To this decree attaches not only the necessary importance and interest which belongs to any ecumenical decision upon a disputed doctrinal question with regard to the incarnation of the Son of God, but an altogether accidental interest, arising from the fact that by this decree a Pope of Rome is stricken with anathema in the person of Honorius. I need hardly remind the reader how many interesting and difficult questions in theology such an action on the part of an Ecumenical Council raises, and how all important, not to say vital, to such as accept the ruling of the recent Vatican Council, it is that some explanation of this fact should be arrived at which will be satisfactory. It would be highly improper for me in these pages to discuss the matter theologically. Volumes on each side have been written on this subject, and to these I must refer the reader, but in doing so I hope I may be pardoned if I add a word of counsel--to read both sides. If one's knowledge is derived only from modern Eastern, Anglican or Protestant writers, such as "Janus and the Council," the Pere Gratry's "Letters," or Littledale's controversial books against Rome, one is apt to be as much one-sided as if he took his information from Cardinal Baronius, Cardinal Bellarmine, Rohrbacher's History, or from the recent work on the subject by Pennacchi.(1) Perhaps the average reader will hardly find a more satisfactory treatment than that by Bossuet in the Defensio. (Liber VII., cap. xxi, etc.)
THE IMPERIAL EDICT POSTED IN THE THIRD ATRIUM OF THE GREAT CHURCH NEAR WHAT IS CALLED DICYMBALA.

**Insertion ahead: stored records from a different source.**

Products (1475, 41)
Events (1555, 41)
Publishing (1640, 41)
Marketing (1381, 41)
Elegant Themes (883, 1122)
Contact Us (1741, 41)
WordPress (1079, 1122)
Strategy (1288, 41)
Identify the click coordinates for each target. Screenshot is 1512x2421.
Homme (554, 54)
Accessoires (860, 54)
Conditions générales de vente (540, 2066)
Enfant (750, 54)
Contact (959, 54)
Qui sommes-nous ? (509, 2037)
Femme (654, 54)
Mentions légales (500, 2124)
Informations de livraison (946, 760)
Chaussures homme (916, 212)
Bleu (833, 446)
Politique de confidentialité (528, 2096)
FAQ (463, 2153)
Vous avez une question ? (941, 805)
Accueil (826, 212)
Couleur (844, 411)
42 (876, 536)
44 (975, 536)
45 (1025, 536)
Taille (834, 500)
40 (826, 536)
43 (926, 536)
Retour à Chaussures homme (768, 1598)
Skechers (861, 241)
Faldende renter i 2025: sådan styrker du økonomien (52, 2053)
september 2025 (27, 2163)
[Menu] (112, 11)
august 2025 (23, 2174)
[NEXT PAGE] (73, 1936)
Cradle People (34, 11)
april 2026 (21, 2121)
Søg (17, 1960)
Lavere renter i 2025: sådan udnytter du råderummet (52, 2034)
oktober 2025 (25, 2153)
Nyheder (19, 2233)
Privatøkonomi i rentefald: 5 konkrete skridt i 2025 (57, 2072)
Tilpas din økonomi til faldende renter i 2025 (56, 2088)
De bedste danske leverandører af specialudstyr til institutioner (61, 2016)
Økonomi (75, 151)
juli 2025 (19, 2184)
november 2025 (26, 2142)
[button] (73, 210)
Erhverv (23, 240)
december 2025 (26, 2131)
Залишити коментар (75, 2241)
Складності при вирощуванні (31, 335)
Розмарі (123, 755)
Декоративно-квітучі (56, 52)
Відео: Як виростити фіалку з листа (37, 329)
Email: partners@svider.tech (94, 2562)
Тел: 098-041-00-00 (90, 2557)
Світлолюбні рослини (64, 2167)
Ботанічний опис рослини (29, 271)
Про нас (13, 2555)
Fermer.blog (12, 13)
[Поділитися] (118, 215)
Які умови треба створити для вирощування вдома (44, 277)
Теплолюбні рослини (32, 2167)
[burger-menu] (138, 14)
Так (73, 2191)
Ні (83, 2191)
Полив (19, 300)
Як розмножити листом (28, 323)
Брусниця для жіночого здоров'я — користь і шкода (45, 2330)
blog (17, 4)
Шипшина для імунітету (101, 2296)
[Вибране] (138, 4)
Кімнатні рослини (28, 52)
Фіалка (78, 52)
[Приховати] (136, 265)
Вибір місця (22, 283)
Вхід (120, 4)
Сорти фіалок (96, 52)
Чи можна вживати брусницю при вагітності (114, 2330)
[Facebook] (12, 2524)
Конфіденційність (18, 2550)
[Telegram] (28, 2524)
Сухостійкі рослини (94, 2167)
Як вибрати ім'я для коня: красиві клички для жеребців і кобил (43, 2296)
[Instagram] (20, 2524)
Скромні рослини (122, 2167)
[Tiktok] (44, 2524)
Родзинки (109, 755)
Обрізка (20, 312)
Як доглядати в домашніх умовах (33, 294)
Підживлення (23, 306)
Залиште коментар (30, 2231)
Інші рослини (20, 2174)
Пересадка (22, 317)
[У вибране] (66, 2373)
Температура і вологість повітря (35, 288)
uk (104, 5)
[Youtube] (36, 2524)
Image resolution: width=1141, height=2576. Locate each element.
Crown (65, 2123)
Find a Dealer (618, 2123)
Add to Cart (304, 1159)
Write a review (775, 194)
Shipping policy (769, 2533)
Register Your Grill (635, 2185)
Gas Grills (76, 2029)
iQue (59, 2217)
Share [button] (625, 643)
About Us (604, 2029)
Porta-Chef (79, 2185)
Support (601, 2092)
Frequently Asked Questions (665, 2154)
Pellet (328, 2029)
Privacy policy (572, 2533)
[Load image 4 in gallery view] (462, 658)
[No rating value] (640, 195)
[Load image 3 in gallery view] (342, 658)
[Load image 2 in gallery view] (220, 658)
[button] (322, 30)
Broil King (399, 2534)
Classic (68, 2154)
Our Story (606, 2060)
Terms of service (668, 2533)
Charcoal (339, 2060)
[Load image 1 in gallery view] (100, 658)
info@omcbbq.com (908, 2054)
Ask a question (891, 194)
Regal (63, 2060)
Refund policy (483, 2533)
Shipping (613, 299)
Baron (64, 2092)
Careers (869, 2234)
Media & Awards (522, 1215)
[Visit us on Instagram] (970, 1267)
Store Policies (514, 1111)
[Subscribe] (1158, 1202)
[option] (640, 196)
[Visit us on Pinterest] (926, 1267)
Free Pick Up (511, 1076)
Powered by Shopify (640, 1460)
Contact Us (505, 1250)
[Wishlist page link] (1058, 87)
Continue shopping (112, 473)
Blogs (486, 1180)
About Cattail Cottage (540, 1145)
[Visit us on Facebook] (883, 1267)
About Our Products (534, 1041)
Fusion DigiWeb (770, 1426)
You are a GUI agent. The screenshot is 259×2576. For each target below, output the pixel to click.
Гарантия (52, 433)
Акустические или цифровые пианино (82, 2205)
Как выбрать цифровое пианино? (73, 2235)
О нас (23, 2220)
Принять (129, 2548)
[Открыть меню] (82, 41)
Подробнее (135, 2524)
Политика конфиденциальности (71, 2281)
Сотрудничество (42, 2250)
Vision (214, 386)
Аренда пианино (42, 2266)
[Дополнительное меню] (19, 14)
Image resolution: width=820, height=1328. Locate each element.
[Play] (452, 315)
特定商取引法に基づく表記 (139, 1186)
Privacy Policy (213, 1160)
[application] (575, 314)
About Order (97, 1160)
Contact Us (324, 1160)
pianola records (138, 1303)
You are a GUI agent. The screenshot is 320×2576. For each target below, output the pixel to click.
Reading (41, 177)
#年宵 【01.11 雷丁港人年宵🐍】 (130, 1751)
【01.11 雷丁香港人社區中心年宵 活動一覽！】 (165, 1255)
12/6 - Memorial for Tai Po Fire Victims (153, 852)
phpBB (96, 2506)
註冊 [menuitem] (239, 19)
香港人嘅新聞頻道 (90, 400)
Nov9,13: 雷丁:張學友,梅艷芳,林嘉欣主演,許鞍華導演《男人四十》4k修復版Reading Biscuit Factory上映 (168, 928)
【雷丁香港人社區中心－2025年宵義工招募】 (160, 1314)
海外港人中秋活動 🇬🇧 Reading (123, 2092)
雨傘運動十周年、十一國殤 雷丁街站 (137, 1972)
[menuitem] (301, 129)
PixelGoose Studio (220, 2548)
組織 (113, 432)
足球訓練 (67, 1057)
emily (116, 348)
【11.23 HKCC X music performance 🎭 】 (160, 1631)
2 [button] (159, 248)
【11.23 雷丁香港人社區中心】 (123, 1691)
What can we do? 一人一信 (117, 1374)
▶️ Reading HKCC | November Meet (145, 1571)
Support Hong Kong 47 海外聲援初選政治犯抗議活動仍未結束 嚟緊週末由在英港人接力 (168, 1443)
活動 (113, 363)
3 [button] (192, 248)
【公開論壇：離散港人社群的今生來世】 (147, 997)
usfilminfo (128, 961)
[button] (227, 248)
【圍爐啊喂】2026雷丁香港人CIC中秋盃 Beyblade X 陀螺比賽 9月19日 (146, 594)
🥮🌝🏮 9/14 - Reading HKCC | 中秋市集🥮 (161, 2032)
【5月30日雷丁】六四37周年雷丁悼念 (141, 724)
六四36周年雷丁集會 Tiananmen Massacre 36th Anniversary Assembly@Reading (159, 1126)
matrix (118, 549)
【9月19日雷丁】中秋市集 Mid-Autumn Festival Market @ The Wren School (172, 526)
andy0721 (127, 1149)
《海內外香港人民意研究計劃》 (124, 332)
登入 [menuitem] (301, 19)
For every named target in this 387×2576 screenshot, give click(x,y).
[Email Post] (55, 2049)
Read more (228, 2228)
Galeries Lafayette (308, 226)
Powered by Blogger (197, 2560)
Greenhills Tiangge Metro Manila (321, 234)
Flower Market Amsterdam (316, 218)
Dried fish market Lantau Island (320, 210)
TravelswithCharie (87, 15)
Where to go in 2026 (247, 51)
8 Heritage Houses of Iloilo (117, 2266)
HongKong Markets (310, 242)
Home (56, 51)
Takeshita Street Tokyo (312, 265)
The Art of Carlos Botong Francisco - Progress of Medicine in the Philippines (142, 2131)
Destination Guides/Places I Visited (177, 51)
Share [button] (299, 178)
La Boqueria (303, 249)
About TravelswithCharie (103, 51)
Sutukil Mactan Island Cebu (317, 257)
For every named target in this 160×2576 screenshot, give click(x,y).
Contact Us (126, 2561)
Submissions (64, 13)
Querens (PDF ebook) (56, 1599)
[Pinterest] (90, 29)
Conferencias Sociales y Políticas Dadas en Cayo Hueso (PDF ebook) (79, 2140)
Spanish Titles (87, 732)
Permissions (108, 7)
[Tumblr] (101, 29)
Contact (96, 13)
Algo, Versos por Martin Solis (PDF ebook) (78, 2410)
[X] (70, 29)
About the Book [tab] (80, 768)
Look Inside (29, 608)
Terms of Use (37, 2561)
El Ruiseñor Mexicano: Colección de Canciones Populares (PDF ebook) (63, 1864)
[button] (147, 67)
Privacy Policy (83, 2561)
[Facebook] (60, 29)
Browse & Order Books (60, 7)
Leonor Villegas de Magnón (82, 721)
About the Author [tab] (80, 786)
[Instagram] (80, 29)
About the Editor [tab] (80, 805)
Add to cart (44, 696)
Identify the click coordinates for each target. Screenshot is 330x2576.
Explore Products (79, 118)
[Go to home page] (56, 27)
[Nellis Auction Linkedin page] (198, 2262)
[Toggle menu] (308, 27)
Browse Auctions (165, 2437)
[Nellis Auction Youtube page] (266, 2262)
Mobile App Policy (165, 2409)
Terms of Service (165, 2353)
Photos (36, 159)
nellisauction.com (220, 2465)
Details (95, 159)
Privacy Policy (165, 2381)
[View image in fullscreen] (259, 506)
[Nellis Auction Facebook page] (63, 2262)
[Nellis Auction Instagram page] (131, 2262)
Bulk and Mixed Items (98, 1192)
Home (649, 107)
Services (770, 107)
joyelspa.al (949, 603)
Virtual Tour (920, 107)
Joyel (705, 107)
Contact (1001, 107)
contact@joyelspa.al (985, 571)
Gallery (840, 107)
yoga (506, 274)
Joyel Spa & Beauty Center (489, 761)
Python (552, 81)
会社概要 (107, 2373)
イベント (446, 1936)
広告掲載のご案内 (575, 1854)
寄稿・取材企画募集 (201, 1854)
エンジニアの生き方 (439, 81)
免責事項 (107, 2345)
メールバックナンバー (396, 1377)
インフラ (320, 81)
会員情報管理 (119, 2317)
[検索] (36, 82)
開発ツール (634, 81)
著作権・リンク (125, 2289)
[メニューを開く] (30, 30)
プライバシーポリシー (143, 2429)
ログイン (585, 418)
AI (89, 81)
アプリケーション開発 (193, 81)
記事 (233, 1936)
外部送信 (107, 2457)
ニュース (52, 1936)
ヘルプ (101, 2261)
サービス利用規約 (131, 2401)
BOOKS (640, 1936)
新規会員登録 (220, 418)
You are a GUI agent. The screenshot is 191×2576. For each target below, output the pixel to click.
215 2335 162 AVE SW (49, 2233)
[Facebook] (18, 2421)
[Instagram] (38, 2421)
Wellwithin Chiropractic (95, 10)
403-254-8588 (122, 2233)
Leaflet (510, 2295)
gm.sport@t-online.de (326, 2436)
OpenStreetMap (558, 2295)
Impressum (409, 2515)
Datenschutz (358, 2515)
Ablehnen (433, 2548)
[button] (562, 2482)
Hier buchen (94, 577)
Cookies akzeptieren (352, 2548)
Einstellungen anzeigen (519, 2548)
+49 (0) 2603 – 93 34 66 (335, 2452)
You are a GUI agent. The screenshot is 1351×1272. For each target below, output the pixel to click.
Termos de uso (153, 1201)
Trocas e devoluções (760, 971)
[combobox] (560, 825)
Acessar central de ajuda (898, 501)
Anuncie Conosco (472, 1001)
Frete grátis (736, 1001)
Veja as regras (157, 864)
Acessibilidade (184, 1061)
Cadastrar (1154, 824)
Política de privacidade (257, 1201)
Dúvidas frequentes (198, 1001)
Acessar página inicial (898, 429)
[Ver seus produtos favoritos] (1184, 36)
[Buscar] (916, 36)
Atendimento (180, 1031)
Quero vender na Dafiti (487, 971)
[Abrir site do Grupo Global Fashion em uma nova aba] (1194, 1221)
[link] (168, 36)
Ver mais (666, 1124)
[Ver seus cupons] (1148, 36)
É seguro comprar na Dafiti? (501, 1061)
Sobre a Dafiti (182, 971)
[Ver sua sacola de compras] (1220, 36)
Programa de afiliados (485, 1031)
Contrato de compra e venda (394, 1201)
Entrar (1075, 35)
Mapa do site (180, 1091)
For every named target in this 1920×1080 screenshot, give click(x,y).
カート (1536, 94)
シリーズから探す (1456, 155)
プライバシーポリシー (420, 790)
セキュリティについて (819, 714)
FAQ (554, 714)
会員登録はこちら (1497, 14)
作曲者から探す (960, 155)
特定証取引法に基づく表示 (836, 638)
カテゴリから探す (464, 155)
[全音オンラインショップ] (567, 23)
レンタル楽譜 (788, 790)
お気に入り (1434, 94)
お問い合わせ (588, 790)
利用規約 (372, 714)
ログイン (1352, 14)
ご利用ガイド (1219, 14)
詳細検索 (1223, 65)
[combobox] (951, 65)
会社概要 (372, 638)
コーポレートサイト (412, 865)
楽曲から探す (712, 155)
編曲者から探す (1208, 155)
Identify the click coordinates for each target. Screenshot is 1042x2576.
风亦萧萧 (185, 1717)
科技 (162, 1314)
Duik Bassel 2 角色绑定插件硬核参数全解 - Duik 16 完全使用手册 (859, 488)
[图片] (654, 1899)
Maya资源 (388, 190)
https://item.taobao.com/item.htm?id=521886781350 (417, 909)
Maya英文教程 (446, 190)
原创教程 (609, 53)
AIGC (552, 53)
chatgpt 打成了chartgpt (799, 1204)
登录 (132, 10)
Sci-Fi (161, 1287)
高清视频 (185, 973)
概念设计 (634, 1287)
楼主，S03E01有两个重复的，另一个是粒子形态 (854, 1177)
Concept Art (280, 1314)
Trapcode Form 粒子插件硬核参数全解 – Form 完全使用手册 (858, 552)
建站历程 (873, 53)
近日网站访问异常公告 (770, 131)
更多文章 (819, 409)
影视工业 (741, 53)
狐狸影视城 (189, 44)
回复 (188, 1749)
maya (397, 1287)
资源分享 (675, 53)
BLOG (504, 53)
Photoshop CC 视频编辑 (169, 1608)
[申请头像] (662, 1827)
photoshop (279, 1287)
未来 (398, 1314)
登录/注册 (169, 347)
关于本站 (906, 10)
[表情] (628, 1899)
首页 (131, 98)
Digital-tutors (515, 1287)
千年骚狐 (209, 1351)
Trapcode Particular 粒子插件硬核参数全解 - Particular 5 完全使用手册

In the name of our Lord and Master Jesus Christ, our God and Saviour, the most pious Emperor, the peaceful and Christ-loving Constantine, an Emperor faithful to God in Jesus Christ, to all our Christ-loving people living in this God-preserved and royal city.
"The heresy of Apollinaris, etc., has been renewed by Theodore of Pharan and confirmed by Honorius, sometime Pope of Old Rome, who also contradicted himself. Also Cyrus, Pyrrhus, Paul, Peter; more recently. Macarius, Stephen, and Polychronius had diffused Monothelitism. He, the Emperor, had therefore convoked this holy and Ecumenical Synod, and published the present edict with the confession of faith, in order to confirm and establish its decrees. (There follows here an extended confession of faith, with proofs for the doctrine of two wills and operations.) As he recognized the five earlier Ecumenical Synods, so he anathematized all heretics from Simon Magus, but especially the originator and patrons of the new heresy, Theodore and Sergius; also Pope Honorius, who was their adherent and patron in everything, and confirmed the heresy ( ton kata panta toutois sunairethn kai bebaiwthn ths airesews , further, Cyrus, etc., and ordained that no one henceforth should hold a different faith, or venture to teach one will and one energy. In no other than the orthodox faith could men be saved. Whoever did not obey the imperial edict should, if he were a bishop or cleric be deposed; if an official, punished with confiscation of property and loss of the girdle ( zwnh ); if a private person, banished from the residence and all other cities."